Mark 12 – A Scribe who got it!

In this short reading we see both commandments brought to light. What’s amazing is that Jesus seems to commend this scribe for his understand of the truth. Note how the scribe repeats what he heard Jesus say affirming his correct answer, in his own words. And unlike the lawyer in the other gospels does not attempt to go on and justify himself…..where he ended up being condemned.

The Great Commandment

Mar 12:28 And one of the scribes came, and having heard them reasoning together, and perceiving that he had answered them well, asked him, Which is the first commandment of all?

Mar 12:29 And Jesus answered him, The first of all the commandments is, Hear, O Israel; The Lord our God is one Lord:
Mar 12:30 And thou shalt love the Lord thy God with all thy heart, and with all thy soul, and with all thy mind, and with all thy strength: this is the first commandment.
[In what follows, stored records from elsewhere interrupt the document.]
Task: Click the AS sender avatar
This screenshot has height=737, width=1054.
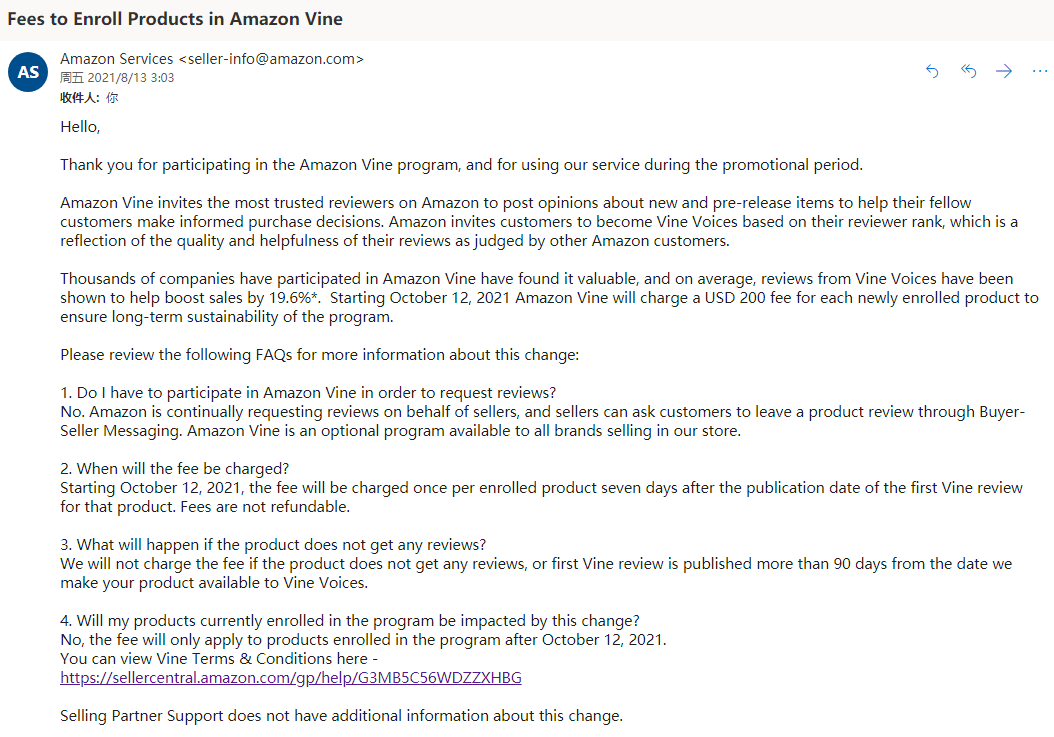Action: click(29, 72)
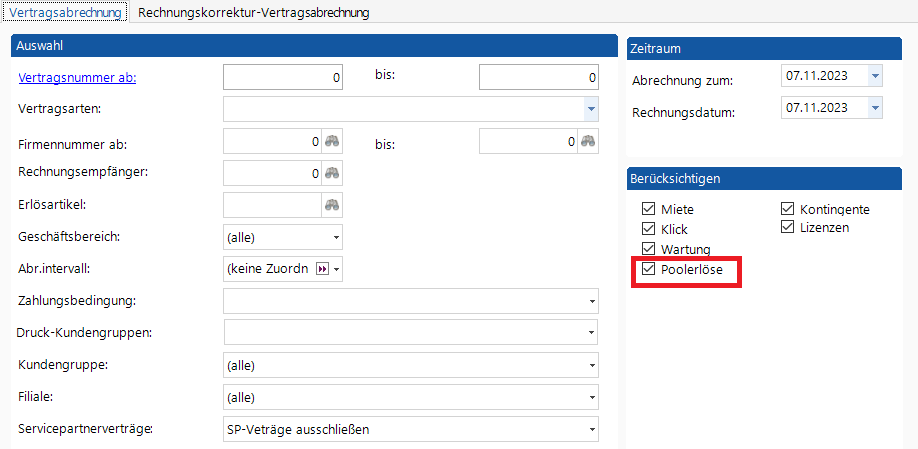
Task: Toggle the Lizenzen checkbox
Action: [x=788, y=228]
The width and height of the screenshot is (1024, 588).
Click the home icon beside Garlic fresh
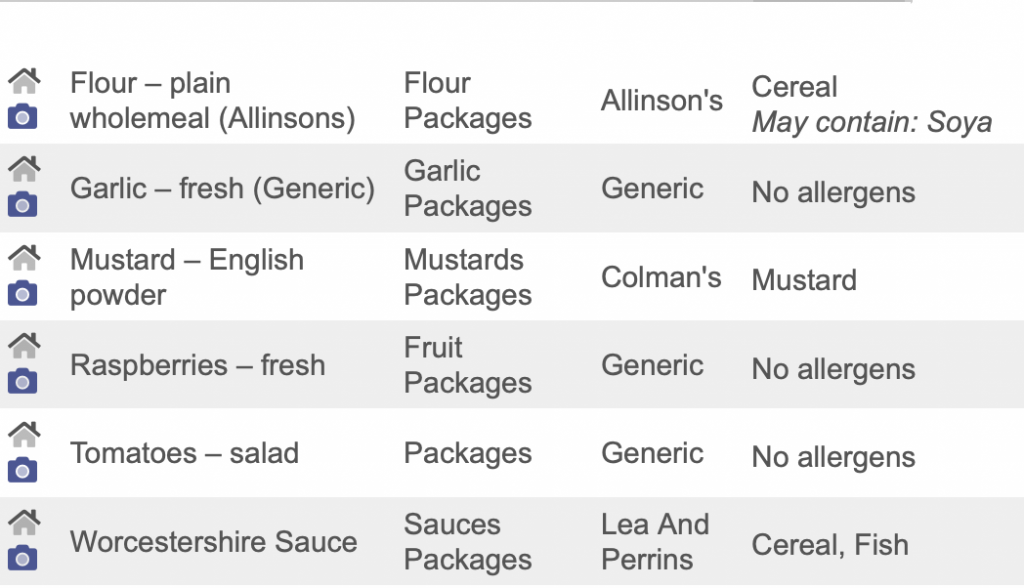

Mar 12:31 And the second is like, namely this, Thou shalt love thy neighbour as thyself. There is none other commandment greater than these.

Mar 12:32 And the scribe said unto him, Well, Master, thou hast said the truth:

for there is one God; and there is none other but he:
Mar 12:33 And to love him with all the heart, and with all the understanding, and with all the soul, and with all the strength, and to love his neighbour as himself, is more than all whole burnt offerings and sacrifices.

Mar 12:34 And when Jesus saw that he answered discreetly, he said unto him, Thou art not far from the kingdom of God. And no man after that durst ask him any question.

Old John Gill comments on what Jesus means in saying he’s not far from the kingdom. Not the warning Gill implys about the risk of being almost there…..

he said unto him, thou art not far from the kingdom of God:

not meaning from heaven, and eternal happiness; for right and distinct notions of the above commandments, and even the performance of the in by a sinful and imperfect creature, can neither give a man a title to, or bring him near, or introduce him into the heavenly glory, which is a pure gift of God’s grace;

but our Lord’s sense is, that he was not far off from the Gospel dispensation, and was in a fair way of entering into it; his sentiments were very near to such, who became followers of Christ, and embraced the doctrines, and submitted to the ordinances of the Gospel state: since he preferred those things, which related to the knowledge of the being and perfections of God, to the love and worship of God, and to the good of his neighbour; before the ceremonies of the law; which were quickly to be abolished, and make way for the setting up of the kingdom of God, or of the Messiah, in a more glorious and visible manner.

Indeed there are some persons, who seem not far off from the kingdom of God, in the other sense of the phrase, as it may respect eternal glory and happiness, who will never enter into it: there are some that seem very devout and religions; hear the word, attend on all ordinances, join themselves with a church, submit to baptism, and sit down at the Lord’s table, and live a moral life and conversation, and yet are destitute of the grace of God: yea, there are some who have clear notions of the Gospel, and make a bright profession of it, and yet have no experience of the power of it upon their hearts, and have not the oil of grace there: and even hold this profession to the end, and yet come short of the kingdom and glory of our Lord Jesus: such are almost Christians, but not altogether; virgins, but foolish ones; have lamps, but no oil; come as far as the door, but that is shut upon them.

Our reading group once read a book about this by Matthew Mead.

John Bunyan’s Pilgrim’s Progress reports a similair occurance with one professor being turned away right at the gates of heaven. This is a sad truth.